Le mythe : l'ingrédient fondateur du Western. Et le film Pat Garrett & Billy le Kid ne se ménage pas dans ce domaine : tout est emblématique, de la photographique lyrique à la musique nostalgique, en passant par cette légende du duo symbolique de l'Ouest.

Le schéma est, à y bien penser, très simple : d'un côté, Garrett incarnation de l'ordre, qui veut établir une justice par la loi, et de l'autre Billy, figure d'une jeunesse arrogante, qui favorise la loi du flingue et le sens de la chevalerie.

Ces deux protagonistes ont, toutefois, un point de fusion : l'amour inconditionnel pour leur terre, l'Ouest. Raison pour laquelle ils sont prêts à s'entrechoquer pour assurer un avenir propice à ce sol ; mais, selon les idéaux de chacun.

C'est ainsi que la machine tragique se met en route, et ce n'est pas leur amitié passée qui les ralentiront. Ils sont destinés à converger vers ce point funeste, comme on nous l'indique dès le début du film. Ainsi, Garrett étant devenu shérif après son enrôlement chez Wallace, et Billy fugitif après son évasion ostentatoire : ils vont pouvoir affronter leurs principes, à travers une traque bien romanesque, qui n'est pas s'en rappeler celle dans la Prisonnière du Désert.

Chaque protagoniste a sa façon de procéder. Billy continue d'embellir le mythe, avec le sauvetage de la veuve et l'orphelin à coups de revolver éclairs contre les bandits qui volent et qui violent. Il croque avec volupté les plaisirs qu'offre cette vie de l'Ouest : la liberté. Bill a la capacité de jouir de son environnement : que ça soit pour chasser le dindon, manger un bol de lentille entouré de compagnons, contempler le paysage, ou faire l'amour avec des femmes toujours disposées, Billy vous répondra "avec plaisir". C'est un indocile qui refuse de changer.

Tandis que, Garrett, plus mesuré et raisonnable, a changé de camps pour entrevoir un avenir nouveau. Il souhaite établir la loi, réglementer le territoire, et fixer les normes. Dans un but très simple qu'est celui de la paix : il a conscience que l'ordre des choses se modifient, et que la légende du cow-boy s'étreinte, jusqu'à inlassablement disparaître. Pat préfère évolué avec le nouveau, (qui est représenté par l'homme d'Etat qu'est Wallace), plutôt que s'obstiner dans cet idéal ancien : celui qui tire le plus vite, c'est celui qui règne. Cependant, la nouveauté a aussi son lot de démon, avec, ici, le débarquement du capitalisme vers l'Ouest. Cette thématique est exploré, notamment, dans The Grapes of Wrath de Ford.

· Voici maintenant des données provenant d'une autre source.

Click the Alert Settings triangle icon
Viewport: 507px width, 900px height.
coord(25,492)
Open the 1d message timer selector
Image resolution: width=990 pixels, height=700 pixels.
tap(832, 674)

Sam Peckinpah ne manque pas, en outre, d'incorporer des éléments secondaires très cyniques, comme un groupe d'enfant badinant avec une corde de pendu, qui souligne l'inéluctabilité de la violence, même chez les êtres les plus innocents. Ce plan peut être mis en parallèle avec une des meilleurs musique Des Doors : Riders of the Storm.

Plastiquement, Pat Garrett & Billy le Kid est d'un splendide picturalité : cette fameuse scène de la mort d'un des compagnons de Pat au détour d'une rivière, le prouve bien. En effet, Le plan large est toujours utilisé avec parcimonie et pertinence, sans jamais être un élément de remplissage. Et cette imagerie n'est pas ici simplement pour le plaisir du beau : elle vient traduire la subjectivité des personnages, c'est-à-dire leur amour absolu pour ce que leur offre l'Ouest.

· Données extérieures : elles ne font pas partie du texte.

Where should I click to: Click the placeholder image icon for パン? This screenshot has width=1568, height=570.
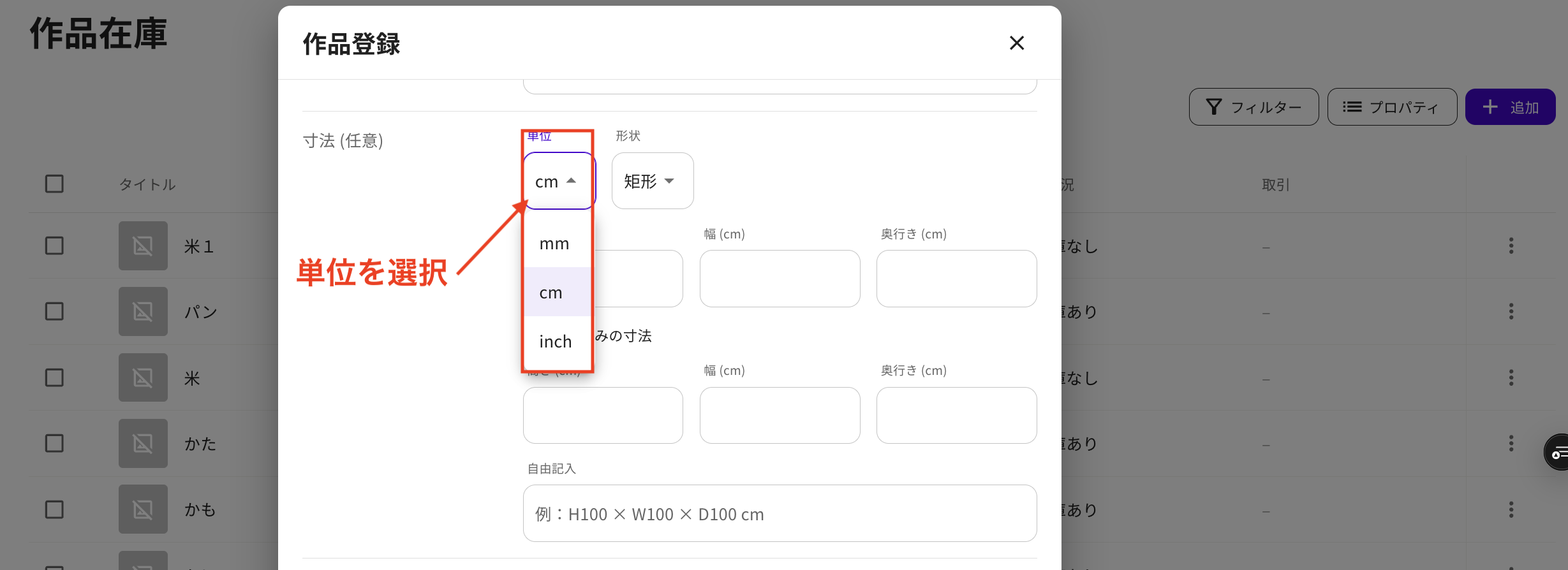pyautogui.click(x=143, y=312)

Cela est magnifié par la bande son conçu par Bob Dylan : d'un lyrisme stupéfiant, qui s'accouple parfaitement à la photographie. (Par ailleurs, Knockin' on Heaven's Door, composé pour le film, est aujourd'hui bien plus connue que le film lui-même).

Là, où le film est génial, c'est que ce lyrisme sur la forme se retrouve, indifféremment, du côté de Billy ou, et plus intéressant, du côté de Garrett. Cela ajoute une ambiguïté qui amplifie considérablement la dimension tragique et pathétique à la fin du film.

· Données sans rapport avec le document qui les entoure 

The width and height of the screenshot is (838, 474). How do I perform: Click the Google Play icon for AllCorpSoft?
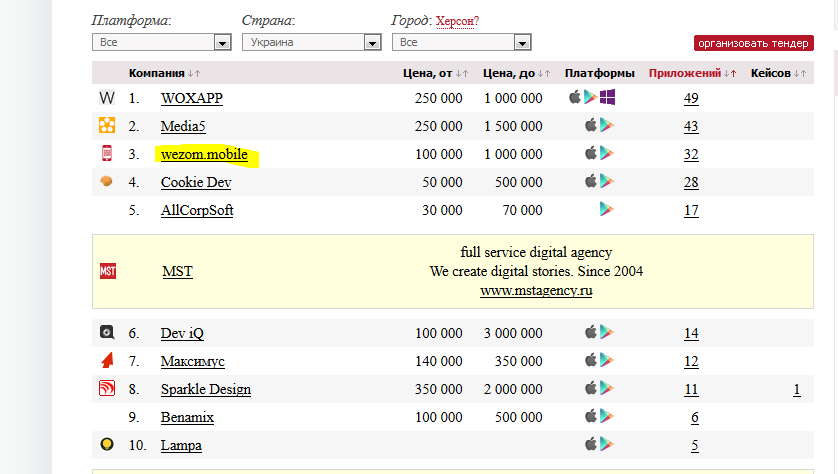point(606,209)
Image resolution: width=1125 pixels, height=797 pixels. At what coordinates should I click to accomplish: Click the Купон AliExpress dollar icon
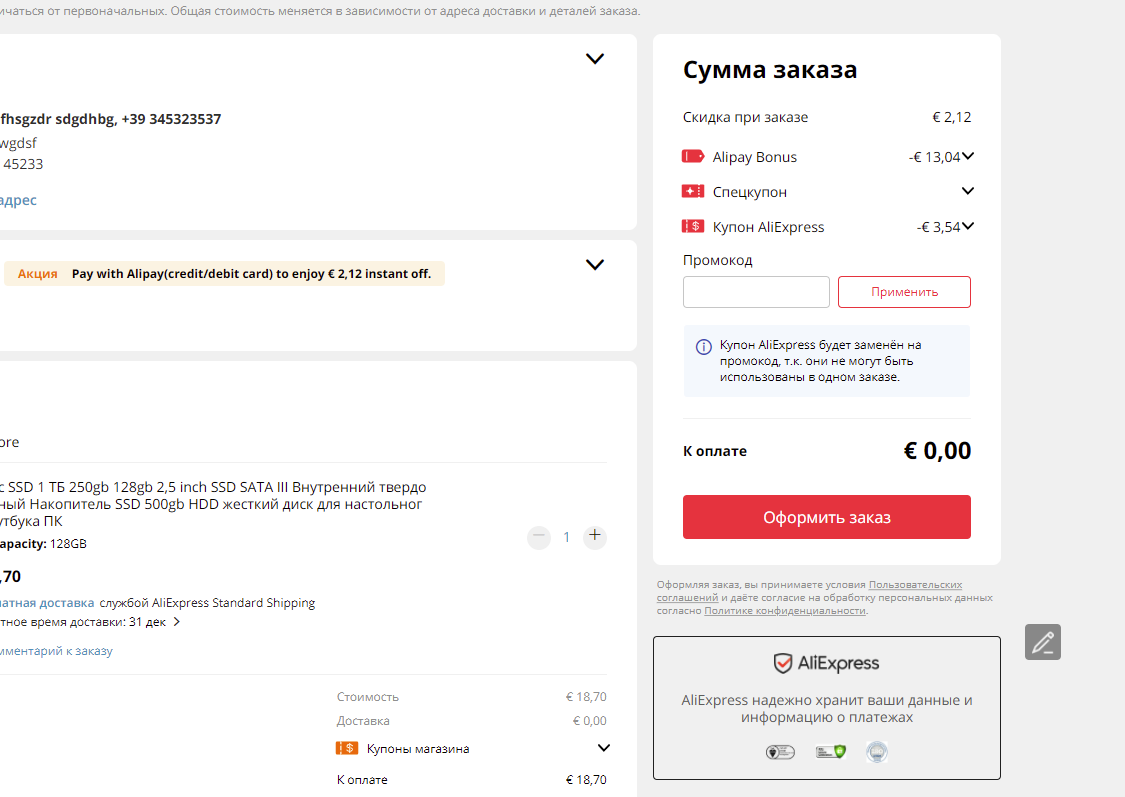tap(692, 226)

Incidemment, parlons en de ce final. Pat, après être devenu quelque peu sadique à l'entrée dans un saloon, se rend à Fort Summer : centre névralgique du mythe. Là-bas, Billy est dans son milieu naturel, accompagné par ses nombreux acolytes, c'est encore le revolver qui fait la loi ici. Et Pat ne déroge ni à la règle, ni au destin, il élimine avec douleur son ancien camarade, par une balle entre les poumons. Néanmoins, il laisse une dernière fois se déchaîner ses passions (il les laisse reprendre le dessus quelque fois, comme dans le passage des prostitués), voulant que ce Billy (maintenant incarnant ce passé légendaire) soit traité avec bonté et admiration, ce que les sous-fifres de Wallace ne peuvent comprendre, car pour eux l'Ouest n'est qu'un terrain à exploiter.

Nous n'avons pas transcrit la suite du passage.